Queen Elizabeth I reigned from 1558 until her death in 1603. Her reign was marked with: continuing religious frictions between Protestants and Catholics after the Protestant Elizabeth replaced her Catholic successor, Mary I, in 1558; economic difficulties in later years as a war with Spain caused inflation; poverty and widening inequality between the richest and poorest of the country; and internal anxiety over who would succeed the Virgin Queen (which led to Elizabeth passing legislation banning any published discourse of succession).
Writers at the time were becoming concerned with the effect that the “new capitalism and the expansion of trade” were creating on society. According to researcher Keith Linley:
“This new individualism and the accompanying greed it promoted have no place in Dream, but in the clash between the wilful-self-regard both of romance and paternal authoritarianism (evident in the clash between Hermia and her father) we can see the beginnings of the crumbling of old ways and the embryonic emergence of the new individualism.”
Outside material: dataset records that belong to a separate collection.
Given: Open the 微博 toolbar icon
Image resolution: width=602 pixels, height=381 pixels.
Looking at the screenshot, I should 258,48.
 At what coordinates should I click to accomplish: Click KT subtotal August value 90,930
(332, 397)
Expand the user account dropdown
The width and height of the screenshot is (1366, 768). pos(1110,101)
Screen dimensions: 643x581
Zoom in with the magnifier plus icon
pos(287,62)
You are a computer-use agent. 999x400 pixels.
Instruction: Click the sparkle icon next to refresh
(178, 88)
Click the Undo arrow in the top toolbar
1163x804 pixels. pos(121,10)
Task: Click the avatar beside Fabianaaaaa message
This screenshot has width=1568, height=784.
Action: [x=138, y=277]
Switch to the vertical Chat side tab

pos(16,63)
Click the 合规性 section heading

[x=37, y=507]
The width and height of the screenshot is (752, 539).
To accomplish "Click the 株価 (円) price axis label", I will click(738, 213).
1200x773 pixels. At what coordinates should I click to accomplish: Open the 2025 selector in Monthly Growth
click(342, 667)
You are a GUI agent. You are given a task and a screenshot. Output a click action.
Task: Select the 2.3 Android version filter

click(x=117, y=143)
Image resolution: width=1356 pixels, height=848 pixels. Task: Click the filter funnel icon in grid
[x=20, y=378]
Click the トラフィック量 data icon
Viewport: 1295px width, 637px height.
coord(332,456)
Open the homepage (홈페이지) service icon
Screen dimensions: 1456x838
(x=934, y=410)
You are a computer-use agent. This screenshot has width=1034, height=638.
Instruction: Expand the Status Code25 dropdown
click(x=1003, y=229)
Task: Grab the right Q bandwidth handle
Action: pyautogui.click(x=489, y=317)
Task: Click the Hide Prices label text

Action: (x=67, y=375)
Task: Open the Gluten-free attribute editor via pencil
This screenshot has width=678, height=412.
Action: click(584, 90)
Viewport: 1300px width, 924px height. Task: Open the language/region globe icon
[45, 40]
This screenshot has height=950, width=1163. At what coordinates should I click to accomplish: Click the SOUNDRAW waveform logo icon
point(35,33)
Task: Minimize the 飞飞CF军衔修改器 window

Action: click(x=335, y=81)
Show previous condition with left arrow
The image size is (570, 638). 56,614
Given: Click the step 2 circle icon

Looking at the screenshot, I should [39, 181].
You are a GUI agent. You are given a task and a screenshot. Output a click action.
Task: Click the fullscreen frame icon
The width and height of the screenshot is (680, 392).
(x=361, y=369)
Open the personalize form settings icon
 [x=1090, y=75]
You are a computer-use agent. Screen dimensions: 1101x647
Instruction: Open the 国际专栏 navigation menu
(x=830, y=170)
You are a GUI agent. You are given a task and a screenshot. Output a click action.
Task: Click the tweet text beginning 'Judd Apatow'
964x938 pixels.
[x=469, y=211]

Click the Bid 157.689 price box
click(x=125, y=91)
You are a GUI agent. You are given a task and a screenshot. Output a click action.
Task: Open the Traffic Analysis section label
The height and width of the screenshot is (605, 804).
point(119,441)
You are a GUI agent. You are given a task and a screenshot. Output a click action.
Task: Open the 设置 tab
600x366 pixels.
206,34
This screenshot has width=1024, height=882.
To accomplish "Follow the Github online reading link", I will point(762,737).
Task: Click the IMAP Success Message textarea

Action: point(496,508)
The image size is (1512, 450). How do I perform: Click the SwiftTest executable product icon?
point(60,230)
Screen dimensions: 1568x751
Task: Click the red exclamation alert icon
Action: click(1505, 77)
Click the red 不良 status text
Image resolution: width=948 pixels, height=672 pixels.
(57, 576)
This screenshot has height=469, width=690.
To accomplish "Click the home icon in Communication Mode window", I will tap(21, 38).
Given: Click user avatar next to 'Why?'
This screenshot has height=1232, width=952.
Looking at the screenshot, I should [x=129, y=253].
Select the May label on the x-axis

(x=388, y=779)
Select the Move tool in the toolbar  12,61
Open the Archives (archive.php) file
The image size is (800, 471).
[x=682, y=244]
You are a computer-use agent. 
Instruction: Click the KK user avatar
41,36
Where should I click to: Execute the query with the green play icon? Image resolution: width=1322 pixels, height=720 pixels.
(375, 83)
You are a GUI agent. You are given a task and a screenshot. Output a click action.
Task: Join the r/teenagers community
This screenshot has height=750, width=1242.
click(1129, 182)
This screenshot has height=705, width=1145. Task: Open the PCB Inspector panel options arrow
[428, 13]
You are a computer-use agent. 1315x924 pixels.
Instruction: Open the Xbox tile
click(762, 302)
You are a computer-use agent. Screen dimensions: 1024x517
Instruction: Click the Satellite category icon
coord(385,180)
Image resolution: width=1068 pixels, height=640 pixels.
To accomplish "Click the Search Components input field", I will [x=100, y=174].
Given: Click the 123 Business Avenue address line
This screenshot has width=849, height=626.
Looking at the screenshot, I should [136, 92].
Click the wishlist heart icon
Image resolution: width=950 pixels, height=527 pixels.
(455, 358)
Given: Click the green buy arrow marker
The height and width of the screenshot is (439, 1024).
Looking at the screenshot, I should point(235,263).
Linley also compares Elizabeth’s administration of her realm to Theseus’s rule in his “hypocrisy” as a public figure, “smiling pleasantly to [the artisans at their appalling bad play] but criticizing them behind their backs”, when they only performed for the duke out of loyalty to him; he also adds, “the lovers betray some upper-rank snobbery while the play-within-a-play is being performed.”
The festivities of A Midsummer Night’s Dream, ultimately, have very little to do with the religious, cultural, social, and political context of the time period.